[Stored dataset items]
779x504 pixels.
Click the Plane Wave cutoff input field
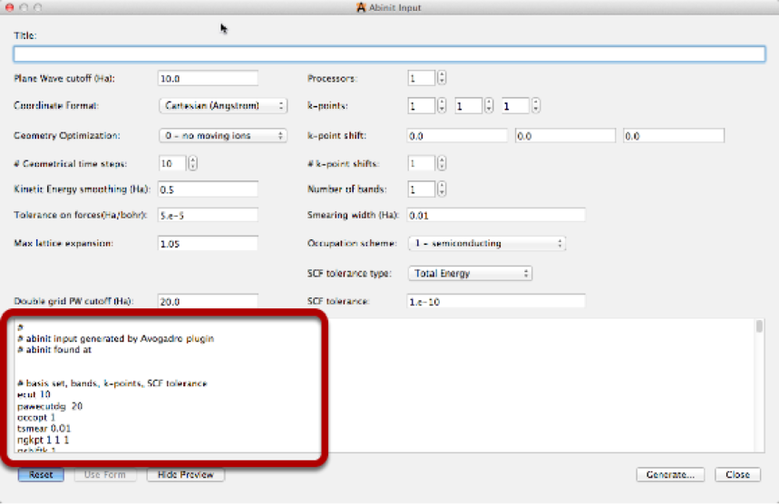click(x=208, y=79)
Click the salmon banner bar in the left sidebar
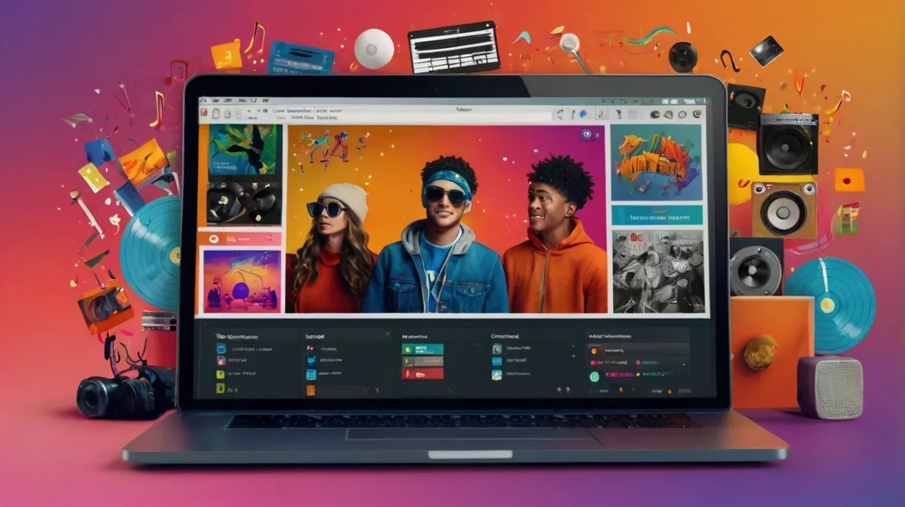Viewport: 905px width, 507px height. click(240, 238)
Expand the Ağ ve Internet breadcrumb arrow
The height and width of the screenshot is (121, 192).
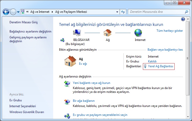pyautogui.click(x=53, y=12)
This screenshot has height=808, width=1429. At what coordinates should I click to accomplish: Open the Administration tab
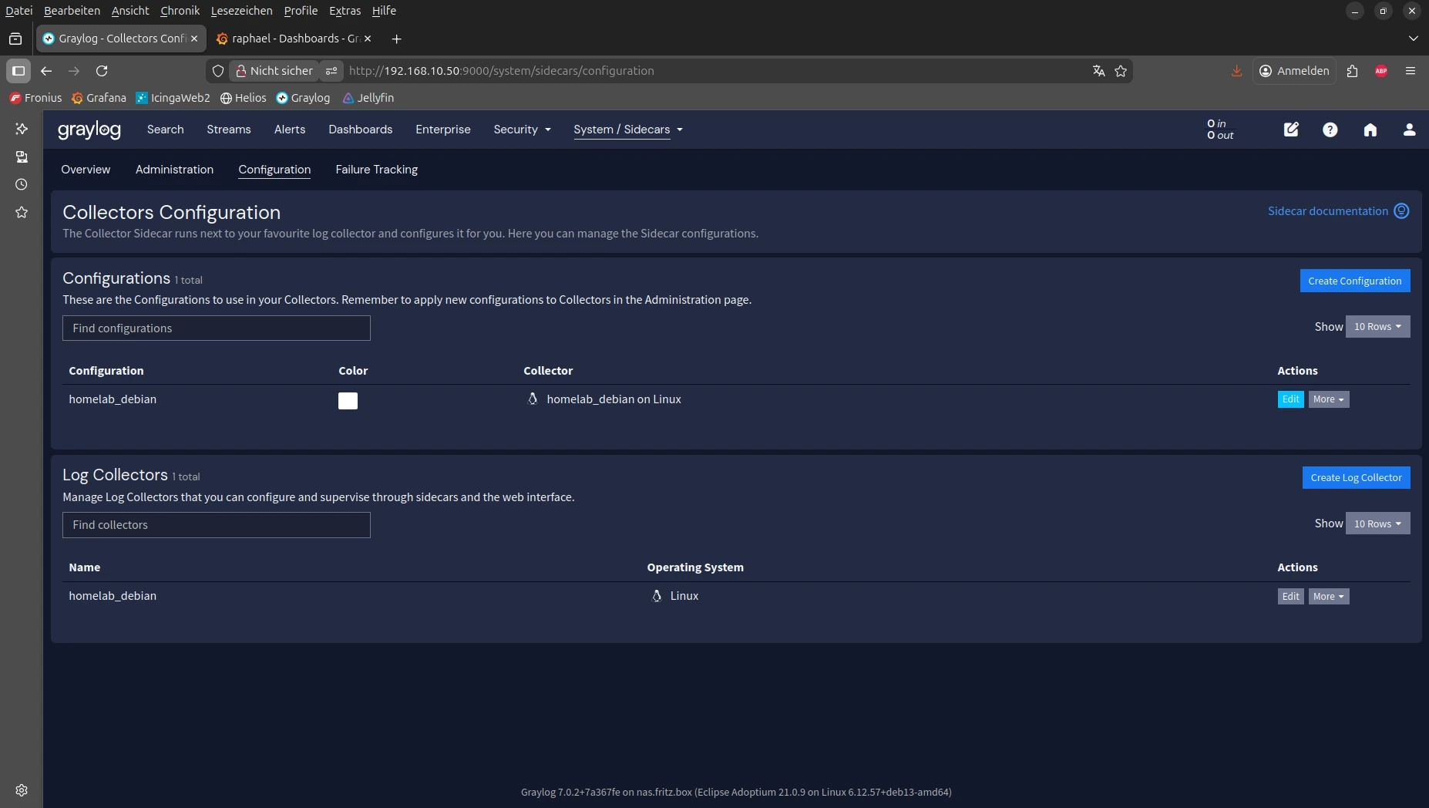174,170
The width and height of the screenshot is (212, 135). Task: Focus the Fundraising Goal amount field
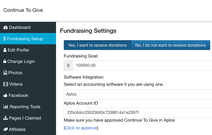(142, 65)
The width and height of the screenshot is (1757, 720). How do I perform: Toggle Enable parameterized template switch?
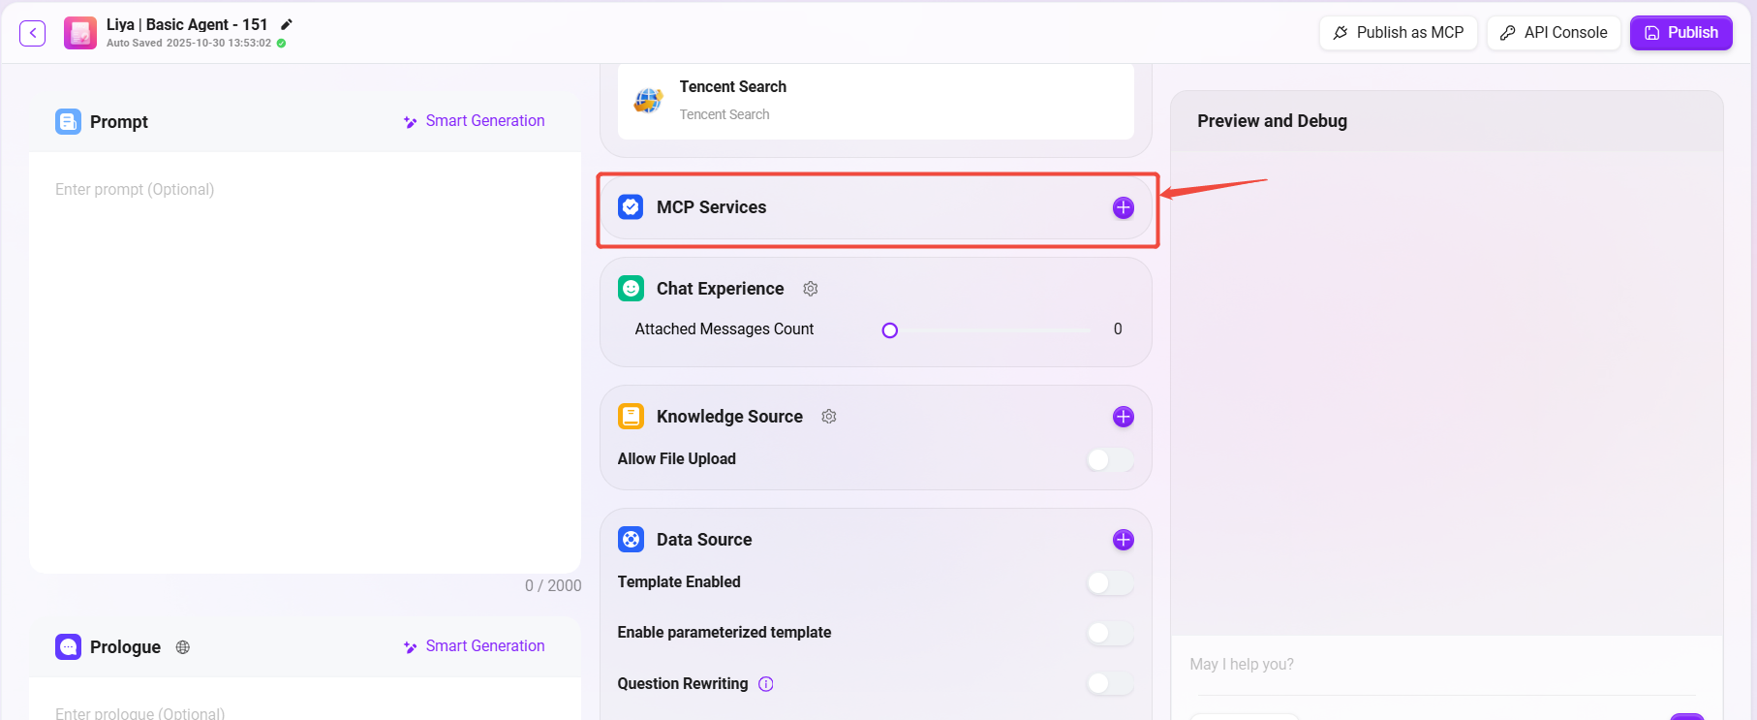(1109, 633)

## WORK TASK
Here the job is to retype exactly the lines that start at the one containing "The width and height of the screenshot is (1757, 720)." and run through the end of the records above, leaving out pictures.

## SOLUTION BELOW
The width and height of the screenshot is (1757, 720). How do I perform: Toggle Enable parameterized template switch?
(1109, 633)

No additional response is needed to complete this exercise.